The TV Show 'COPS' Is Getting Turned Into A Movie
Just when you thought every possible TV show for Hollywood to turn into a movie had been exhausted, along comes this news. We all know the long-running FOX TV show COPS, if only for the catchy theme song that goes, "Bad boys, bad boys, whatcha gonna do, whatcha gonna do when they come for you?" The documentary show follows police officers as they pursue and apprehend small time criminals. Usually their collars are people illegally using or selling drugs, and sometimes those people try to run. And apparently that's compelling enough to be turned into a feature film, and there's even a director on board.
Get all the information on the COPS movie after the jump.
Deadline reports the idea behind the COPS movie is to take the vibe of the reality documentary series and turn it into an "edgy narrative feature with a buddy comedy bent on the order of a Lethal Weapon." And here we are again having the conversation that we always must when a recognizable brand name is being exploited to help boost what would otherwise just be an original movie.
Is COPS as a brand name appealing enough to the general public to get more butts in the seats of movie theaters rather than just creating an original title with the same concept? Well, if you consider that Shane Black's The Nice Guys, which is essentially an original buddy cop movie with flares of Lethal Weapon (which was also written by Black) only pulled in $36 million, I guess that makes sense, even if we don't like to hear it.
So who is directing the movie? Ruben Fleischer, the director of Zombieland, is attached to the project. I'm not sure if this is a project that he fully believes in or if he's just looking to get out of movie jail after his last two films, 30 Minutes or Less and Gangster Squad, failed to make a big splash. He's been busy in TV lately with the series Superstore, but this will be his first movie since 2013.
As for the script, that's coming from Cameron Fay, who is coming off the comedy Brother Nature with Saturday Night Live stars Taran Killam and Bobby Moynihan. Since that movie doesn't arrive until September 9, it's hard to tell if we should be hopeful that this can turn out to be something good.

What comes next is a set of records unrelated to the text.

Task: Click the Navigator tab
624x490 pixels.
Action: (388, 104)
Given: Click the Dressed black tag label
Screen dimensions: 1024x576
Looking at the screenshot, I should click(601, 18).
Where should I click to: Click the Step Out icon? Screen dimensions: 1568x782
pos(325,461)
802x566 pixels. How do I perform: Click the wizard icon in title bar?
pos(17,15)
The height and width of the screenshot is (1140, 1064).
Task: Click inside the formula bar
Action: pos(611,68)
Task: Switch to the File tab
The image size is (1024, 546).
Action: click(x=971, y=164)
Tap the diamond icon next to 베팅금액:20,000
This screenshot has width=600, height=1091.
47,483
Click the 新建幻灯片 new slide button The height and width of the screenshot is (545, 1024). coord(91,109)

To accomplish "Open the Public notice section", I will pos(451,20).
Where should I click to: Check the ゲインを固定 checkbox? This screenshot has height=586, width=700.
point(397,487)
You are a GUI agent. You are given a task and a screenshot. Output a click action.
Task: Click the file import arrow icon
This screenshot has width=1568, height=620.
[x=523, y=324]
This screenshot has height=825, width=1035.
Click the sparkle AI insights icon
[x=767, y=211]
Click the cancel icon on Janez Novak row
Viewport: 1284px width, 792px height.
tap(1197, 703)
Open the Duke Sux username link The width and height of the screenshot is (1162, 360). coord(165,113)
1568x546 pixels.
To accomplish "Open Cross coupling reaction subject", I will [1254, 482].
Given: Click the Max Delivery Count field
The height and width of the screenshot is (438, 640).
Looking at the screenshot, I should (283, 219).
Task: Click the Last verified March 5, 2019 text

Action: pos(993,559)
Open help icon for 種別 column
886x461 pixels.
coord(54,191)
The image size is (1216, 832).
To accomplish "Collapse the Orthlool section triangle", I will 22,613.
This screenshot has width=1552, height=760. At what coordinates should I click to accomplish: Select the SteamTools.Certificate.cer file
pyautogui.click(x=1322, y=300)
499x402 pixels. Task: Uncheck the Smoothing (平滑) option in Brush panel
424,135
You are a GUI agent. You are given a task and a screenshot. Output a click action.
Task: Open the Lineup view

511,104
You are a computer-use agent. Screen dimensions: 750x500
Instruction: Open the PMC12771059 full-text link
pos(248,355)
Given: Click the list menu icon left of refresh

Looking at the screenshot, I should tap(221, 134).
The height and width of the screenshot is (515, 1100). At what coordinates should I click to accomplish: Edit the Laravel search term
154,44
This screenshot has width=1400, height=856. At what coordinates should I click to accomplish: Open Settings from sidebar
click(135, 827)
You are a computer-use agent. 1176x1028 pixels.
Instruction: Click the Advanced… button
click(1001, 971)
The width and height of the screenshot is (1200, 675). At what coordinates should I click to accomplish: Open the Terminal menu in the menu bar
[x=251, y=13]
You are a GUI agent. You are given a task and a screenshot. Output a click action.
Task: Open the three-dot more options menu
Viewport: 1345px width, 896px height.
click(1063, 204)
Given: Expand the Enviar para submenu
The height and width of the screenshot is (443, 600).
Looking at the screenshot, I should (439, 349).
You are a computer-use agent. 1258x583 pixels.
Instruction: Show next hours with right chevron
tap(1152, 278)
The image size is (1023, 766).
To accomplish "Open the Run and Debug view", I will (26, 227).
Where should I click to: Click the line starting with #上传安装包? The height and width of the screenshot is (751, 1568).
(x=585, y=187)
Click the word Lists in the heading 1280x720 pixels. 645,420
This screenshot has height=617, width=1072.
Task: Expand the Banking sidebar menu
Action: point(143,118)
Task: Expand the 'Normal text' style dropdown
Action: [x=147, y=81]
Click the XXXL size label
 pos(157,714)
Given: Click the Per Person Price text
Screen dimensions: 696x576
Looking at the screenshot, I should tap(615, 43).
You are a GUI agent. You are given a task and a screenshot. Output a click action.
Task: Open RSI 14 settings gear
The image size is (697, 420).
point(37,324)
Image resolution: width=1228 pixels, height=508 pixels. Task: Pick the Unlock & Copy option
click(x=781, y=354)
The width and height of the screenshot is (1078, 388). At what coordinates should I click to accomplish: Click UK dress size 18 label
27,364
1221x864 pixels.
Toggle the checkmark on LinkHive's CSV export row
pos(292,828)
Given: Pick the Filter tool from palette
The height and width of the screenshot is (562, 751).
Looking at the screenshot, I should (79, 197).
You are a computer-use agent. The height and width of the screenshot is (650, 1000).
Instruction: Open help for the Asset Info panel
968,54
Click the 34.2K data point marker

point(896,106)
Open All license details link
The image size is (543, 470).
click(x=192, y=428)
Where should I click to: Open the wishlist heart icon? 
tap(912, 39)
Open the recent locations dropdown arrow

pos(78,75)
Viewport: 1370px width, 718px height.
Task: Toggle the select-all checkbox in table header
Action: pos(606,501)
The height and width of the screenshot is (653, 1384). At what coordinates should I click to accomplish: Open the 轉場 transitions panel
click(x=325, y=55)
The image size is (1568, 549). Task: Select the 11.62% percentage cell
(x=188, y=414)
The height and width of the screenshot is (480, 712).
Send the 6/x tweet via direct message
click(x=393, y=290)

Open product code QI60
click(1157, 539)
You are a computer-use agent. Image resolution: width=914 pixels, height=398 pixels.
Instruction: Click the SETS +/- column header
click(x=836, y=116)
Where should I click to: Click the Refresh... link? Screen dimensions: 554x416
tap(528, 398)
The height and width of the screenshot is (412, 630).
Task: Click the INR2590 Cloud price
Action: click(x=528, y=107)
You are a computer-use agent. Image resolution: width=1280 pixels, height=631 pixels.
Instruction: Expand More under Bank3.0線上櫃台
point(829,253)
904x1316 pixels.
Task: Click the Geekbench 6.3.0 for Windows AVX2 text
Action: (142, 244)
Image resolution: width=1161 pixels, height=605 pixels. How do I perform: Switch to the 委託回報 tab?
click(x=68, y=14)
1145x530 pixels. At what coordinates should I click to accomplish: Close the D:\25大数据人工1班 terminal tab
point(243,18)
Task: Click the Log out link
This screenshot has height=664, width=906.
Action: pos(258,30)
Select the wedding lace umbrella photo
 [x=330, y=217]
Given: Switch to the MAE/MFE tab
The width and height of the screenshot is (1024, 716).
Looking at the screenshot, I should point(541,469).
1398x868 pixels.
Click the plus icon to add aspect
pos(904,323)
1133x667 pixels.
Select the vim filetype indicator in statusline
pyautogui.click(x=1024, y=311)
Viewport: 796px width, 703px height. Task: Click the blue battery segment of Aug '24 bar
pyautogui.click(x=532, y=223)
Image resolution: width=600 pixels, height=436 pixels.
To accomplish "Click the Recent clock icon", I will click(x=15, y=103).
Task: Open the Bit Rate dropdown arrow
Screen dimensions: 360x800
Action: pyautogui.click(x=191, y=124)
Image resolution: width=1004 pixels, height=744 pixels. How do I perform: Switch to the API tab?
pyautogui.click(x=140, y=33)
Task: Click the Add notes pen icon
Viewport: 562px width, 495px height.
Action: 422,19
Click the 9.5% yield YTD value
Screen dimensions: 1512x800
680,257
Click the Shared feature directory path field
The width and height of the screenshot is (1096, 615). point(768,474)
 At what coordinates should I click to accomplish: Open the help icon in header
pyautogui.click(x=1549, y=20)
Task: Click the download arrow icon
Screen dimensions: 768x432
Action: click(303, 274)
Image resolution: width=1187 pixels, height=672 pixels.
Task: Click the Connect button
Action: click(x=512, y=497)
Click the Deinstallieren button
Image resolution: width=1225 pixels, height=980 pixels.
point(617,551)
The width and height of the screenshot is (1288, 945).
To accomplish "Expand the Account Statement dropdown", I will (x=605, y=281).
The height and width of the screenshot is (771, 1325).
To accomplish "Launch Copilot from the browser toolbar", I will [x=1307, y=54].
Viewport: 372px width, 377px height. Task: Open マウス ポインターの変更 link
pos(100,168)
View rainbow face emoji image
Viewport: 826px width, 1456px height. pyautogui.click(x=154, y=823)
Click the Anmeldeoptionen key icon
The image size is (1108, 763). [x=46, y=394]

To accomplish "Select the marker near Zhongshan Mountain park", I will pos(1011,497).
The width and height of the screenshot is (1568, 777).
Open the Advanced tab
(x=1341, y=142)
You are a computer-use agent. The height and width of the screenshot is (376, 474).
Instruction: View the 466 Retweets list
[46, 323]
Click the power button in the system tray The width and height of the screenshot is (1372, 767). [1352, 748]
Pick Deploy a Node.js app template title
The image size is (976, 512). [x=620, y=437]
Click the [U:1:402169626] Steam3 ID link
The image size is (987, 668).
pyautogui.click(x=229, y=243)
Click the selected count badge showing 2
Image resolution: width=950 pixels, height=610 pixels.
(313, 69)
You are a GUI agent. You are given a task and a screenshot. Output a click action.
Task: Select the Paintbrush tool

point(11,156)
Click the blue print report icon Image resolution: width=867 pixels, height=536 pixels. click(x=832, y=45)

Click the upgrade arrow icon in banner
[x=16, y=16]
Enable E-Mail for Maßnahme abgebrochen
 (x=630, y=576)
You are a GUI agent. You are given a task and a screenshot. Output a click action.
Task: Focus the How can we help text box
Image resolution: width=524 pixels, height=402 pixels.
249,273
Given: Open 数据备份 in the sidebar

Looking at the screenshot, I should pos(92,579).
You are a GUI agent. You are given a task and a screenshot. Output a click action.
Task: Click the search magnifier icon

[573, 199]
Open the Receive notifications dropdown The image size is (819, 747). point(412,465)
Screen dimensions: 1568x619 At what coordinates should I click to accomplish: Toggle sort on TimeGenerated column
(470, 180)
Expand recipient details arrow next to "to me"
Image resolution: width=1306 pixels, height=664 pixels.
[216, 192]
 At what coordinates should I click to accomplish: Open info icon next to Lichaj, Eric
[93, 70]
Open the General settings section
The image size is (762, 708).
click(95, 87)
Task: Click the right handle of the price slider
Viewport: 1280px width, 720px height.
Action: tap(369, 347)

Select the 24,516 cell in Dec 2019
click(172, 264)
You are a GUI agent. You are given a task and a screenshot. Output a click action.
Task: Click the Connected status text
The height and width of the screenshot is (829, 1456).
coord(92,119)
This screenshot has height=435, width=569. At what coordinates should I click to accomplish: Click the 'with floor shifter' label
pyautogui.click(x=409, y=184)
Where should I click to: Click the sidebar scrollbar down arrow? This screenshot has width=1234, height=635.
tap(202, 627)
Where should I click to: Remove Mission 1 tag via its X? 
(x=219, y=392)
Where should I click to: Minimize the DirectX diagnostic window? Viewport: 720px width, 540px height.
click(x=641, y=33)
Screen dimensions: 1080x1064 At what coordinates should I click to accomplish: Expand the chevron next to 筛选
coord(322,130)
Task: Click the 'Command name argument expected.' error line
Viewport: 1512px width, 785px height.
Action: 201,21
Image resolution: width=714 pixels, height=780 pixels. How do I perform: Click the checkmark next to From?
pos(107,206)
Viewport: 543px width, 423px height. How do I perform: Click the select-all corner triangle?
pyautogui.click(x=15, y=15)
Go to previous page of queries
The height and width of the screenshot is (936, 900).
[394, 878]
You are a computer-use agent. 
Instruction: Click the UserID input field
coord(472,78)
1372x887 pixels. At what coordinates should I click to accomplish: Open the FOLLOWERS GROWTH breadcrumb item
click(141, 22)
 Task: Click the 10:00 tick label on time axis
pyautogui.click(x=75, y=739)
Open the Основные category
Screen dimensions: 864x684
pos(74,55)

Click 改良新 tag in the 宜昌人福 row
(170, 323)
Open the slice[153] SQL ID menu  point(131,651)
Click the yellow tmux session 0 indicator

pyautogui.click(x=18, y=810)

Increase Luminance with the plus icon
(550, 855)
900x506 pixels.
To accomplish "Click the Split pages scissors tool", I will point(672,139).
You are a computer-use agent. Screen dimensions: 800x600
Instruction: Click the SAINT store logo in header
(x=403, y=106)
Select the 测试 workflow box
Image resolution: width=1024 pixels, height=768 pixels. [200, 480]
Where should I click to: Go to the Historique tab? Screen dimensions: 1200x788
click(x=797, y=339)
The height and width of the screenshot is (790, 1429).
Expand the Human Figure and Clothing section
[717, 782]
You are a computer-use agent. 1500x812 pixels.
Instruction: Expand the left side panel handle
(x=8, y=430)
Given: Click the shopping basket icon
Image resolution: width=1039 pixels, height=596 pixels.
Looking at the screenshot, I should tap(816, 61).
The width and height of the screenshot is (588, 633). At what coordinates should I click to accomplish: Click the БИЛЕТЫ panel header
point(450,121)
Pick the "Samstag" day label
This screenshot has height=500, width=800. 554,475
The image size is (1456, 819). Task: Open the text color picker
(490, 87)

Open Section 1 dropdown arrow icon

Honestly, I feel like we already got perhaps the best representation of what a good COPS movie would be like with David Ayer's End of Watch. That wasn't exactly a buddy comedy, but the chemistry between Jake Gyllenhaal and Michael Pena was fantastic and it had the documentary feel that you'd expect a COPS movie to have. Anyway, this one is just now getting into developmennt, so we'll see how it goes.